I think I told that Dad had two much younger brothers.Mario and Rogelio.Maruco and Rorropo.The "boys."High and good young men, my twenty -year -old uncles were lost of love for us, their nephews.But, without proposing it to me, I took advantages before my brother.He was a man about to enter the turkey age and I a little girl in full stage of thanks and flirting.
Not only was I put in his pocket to that pair of tender big, but to all his friends.The favorite was Carlitos Cañizá, a medical student and owner of a beautiful pair of green eyes, who said that I was the prettiest girl in the world and assured that she was going to marry me.
One night, dad and mom were packaged with their best galas and announced, without the slightest consideration, that they went to a wedding.Carlitos Cañizá got married.
I thought it was a joke first.Until they went to look for them in Rogelio's car with my grandmother and my aunt Cata!I don't know if I asked or it simply was the spontaneous conversation that confirmed the terrible news.Cañizá married another.And my whole family, who had witnessed his repeated promises, became an accomplice of that early wound from my heart.
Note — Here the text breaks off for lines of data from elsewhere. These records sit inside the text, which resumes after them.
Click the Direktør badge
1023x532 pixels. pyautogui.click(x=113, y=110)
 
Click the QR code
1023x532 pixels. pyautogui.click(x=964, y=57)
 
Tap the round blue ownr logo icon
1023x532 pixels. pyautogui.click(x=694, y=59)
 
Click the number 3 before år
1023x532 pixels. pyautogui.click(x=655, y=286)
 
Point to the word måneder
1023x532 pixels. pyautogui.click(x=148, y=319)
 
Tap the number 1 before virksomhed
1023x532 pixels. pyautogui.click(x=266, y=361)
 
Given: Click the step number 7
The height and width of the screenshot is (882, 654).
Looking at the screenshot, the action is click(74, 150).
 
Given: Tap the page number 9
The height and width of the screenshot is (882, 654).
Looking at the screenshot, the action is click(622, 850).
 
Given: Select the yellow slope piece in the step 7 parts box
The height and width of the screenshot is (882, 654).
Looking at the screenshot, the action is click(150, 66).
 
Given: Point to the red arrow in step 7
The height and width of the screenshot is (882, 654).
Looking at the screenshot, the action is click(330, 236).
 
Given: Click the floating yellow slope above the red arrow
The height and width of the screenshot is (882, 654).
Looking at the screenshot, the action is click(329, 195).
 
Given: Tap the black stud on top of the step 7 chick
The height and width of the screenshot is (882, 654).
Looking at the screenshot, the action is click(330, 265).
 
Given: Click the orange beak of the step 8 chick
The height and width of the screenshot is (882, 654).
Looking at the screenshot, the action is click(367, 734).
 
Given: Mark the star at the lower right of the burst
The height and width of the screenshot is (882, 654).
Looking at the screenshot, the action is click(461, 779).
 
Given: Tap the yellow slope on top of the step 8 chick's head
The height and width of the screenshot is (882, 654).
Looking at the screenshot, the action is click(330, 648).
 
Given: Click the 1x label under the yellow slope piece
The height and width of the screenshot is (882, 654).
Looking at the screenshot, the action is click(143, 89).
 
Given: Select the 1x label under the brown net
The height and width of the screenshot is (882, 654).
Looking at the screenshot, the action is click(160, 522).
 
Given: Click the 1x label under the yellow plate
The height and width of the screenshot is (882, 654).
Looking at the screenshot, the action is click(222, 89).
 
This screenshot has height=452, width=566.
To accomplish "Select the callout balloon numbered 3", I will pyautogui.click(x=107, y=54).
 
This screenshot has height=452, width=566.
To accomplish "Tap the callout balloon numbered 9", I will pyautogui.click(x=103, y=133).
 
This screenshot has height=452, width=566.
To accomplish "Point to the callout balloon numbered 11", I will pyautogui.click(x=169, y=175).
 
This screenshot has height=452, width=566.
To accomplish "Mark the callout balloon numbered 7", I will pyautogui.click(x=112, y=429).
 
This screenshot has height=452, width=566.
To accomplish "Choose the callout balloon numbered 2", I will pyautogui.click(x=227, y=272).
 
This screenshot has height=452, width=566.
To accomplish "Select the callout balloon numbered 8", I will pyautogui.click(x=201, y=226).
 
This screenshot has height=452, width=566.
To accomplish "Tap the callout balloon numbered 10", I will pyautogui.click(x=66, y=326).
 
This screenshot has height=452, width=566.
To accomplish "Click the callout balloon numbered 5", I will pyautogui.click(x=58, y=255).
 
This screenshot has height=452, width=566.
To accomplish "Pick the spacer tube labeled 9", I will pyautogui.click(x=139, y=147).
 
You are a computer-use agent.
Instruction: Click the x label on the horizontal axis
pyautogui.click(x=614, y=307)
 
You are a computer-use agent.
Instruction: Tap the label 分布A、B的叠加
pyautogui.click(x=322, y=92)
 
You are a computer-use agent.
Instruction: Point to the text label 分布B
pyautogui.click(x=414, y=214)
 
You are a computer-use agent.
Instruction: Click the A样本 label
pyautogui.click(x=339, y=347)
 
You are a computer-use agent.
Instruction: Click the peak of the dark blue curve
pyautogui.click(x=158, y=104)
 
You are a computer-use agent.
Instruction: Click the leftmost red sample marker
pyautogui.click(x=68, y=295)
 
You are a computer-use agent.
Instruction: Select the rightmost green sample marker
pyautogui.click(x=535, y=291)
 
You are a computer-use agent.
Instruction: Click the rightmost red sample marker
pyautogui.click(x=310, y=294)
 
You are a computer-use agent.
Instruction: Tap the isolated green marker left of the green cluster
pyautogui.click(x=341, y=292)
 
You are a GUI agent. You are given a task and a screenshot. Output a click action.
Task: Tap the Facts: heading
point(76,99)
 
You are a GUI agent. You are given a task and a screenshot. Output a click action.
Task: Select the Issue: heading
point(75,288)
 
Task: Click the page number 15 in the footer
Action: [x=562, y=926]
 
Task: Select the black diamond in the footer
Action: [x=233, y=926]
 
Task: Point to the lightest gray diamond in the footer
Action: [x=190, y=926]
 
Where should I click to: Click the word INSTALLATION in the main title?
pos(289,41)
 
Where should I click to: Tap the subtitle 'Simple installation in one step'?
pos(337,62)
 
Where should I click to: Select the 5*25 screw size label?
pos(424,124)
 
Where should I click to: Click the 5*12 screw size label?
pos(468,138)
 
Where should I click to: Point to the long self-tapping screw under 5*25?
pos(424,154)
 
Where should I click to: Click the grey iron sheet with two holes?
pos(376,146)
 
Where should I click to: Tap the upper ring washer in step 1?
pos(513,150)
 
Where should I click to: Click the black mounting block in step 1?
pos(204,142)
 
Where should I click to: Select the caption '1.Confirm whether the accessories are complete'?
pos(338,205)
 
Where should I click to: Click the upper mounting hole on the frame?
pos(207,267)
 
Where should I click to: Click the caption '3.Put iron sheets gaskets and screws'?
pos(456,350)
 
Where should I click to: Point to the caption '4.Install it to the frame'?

I couldn't even seek understanding in my brother, who would make fun of my shattered dreams.
That night I did not learn any sonnet.I was too sad to also load with the desolation of the poets.
It is possible that he has already had, at that time, a predisposition to look at men somewhat older than me.
At school they taught us the first notions of history.And the trend in vogue, despite the prevailing nationalism, was quite pejorative with the indigenous people.
The version of the reading book was that before the Spaniards, of clear leather and bearded face, wrapped in their metal armor and fired fire from their rifles, the natives believed to see reaching higher beings, something like gods or at least half -semi -a -sized ones.And they were delivered without quarrels or corcoveos.
One day dad came early from the center, accompanied by nothing less than by Óscar Ferreiro, who at that time would be just over thirty years old.Also for me, it was the first time I saw someone with a beard.And so beautiful!
Although he did not bring armor, but a simple Livian Brin suit, there was no doubt.It was the conqueror, sitting in the room of my house, sharing with my father a kind gathering, watered from an aristocrat stimulant with ice and lemon.
That succession of disappointments aroused an early vocation for frivolity.
The visits to my grandmother's house gave me access to the magazines that bought my uncles.And I loved a character of rich guy.The series, created by Divitus, was called "Several Boyfriends had Bibi" and reported the stumbling blocks of a wavy and Miss Casquivana.
My projects sketched a polyndical future like that of the lucky Bibi.Secret that I only dared to share with my shy friend Elsi, who listened to me scared.And she is still my pending subject.